**Required action 1**
Copy everything in the essay on mental illness from "In reality no" down to "one worth living.".
**Required action 2**
Render this sentence from the essay on mental illness in Spanish: "I’m doing all the hard work now for later."

**Excerpted passage**
I wish I can say that I regret ever thinking like that or that I have some new lease on life that has allowed me to not sweat the small stuff and see the beauty in everything. Unfortunately that is just not the case.

Don’t get me wrong, I’ve come leaps and bounds from where I was a year ago and I’ve learned a lot about what I want for myself in this life and worked to try to attain it. But, that euphoria that some people talk about after they get that close is not something I experienced and I have not become unfamiliar with the darkness either. 

Over the past year my mental illness evolved into something I didn’t think it ever would. I reached some very low lows in friendships that I trusted. I got hurt...really hurt. But, none of that reached the low I reached a year ago. I’m stronger but, I’m not happier and that’s the bitter truth. 

These are the building years...or rather the rebuilding years. I’m changing my priorities in life. Rearranging people and breaking habits. Trying not to strictly rely on precedent and instead rely what feels right now. I won’t deny all the ridiculous things my mental illness has made me get upset with over the years but, I will not live by the rules my disorder gave the world.  

In reality no one knows what it’s like in my head. The fight to stay alive. The fight to not cut everyone off because they will eventually hurt me. The fight to not quit everything in my life because I will eventually fail. I cannot hold myself back any longer if I want to make this life one worth living. 

My heart aches thinking about a year ago. My heart aches thinking about what I would have missed. I would have missed a lot of good but, also a hell of a lot of pain. 

I cannot believe I survived this past year. Truly. I can’t wait until all these building blocks I’m putting together start showing some real life benefits. I’m doing all the hard work now for later. I can’t wait until later but, I’m trying to also enjoy now.

**The data**
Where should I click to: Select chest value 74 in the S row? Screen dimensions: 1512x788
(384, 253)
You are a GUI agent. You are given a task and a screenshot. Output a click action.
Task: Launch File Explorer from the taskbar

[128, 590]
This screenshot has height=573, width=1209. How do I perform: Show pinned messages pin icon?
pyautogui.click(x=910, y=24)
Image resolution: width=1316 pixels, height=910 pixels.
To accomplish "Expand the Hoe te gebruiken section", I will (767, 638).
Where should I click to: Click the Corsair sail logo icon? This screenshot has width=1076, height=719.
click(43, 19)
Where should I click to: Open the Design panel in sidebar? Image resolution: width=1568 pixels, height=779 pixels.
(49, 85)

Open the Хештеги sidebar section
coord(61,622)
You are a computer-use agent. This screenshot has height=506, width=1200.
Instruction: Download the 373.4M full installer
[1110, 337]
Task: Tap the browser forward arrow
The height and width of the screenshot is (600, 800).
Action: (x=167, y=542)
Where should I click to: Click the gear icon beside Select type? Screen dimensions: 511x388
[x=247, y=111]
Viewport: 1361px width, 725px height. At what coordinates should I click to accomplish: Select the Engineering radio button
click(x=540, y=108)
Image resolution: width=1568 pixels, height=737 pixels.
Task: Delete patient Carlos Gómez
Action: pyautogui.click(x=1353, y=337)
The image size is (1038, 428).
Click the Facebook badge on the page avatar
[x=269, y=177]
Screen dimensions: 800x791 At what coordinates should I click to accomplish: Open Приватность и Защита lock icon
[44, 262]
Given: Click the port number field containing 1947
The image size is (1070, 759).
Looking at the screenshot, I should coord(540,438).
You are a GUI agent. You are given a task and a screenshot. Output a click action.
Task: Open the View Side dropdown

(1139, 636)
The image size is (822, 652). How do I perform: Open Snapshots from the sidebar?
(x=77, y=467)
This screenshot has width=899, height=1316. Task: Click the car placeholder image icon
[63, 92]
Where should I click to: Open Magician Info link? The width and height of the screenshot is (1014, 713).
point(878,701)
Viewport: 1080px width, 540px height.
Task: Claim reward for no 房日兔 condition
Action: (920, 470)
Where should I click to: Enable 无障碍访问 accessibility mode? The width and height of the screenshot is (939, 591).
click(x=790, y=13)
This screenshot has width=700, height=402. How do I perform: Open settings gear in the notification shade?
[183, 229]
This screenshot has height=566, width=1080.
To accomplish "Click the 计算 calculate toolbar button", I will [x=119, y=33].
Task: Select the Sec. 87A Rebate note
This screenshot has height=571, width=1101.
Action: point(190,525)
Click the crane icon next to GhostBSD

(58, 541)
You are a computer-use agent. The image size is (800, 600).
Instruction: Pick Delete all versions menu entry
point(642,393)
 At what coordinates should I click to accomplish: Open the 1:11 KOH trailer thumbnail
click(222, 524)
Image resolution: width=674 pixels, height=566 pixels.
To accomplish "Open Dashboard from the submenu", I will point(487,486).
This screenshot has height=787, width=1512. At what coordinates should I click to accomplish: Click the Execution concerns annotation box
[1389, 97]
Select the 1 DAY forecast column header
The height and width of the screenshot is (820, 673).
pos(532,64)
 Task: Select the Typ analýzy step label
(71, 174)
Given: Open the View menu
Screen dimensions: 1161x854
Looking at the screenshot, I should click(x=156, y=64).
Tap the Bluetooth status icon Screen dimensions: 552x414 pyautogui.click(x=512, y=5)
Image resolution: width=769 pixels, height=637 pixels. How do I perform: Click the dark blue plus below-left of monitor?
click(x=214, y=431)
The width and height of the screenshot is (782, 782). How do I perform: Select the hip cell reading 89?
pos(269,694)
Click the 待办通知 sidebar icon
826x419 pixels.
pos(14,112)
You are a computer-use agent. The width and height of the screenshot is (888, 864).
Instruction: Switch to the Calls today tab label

**Answer box 1**
In reality no one knows what it’s like in my head. The fight to stay alive. The fight to not cut everyone off because they will eventually hurt me. The fight to not quit everything in my life because I will eventually fail. I cannot hold myself back any longer if I want to make this life one worth living.

**Answer box 2**
Ahora estoy haciendo todo el trabajo duro para después.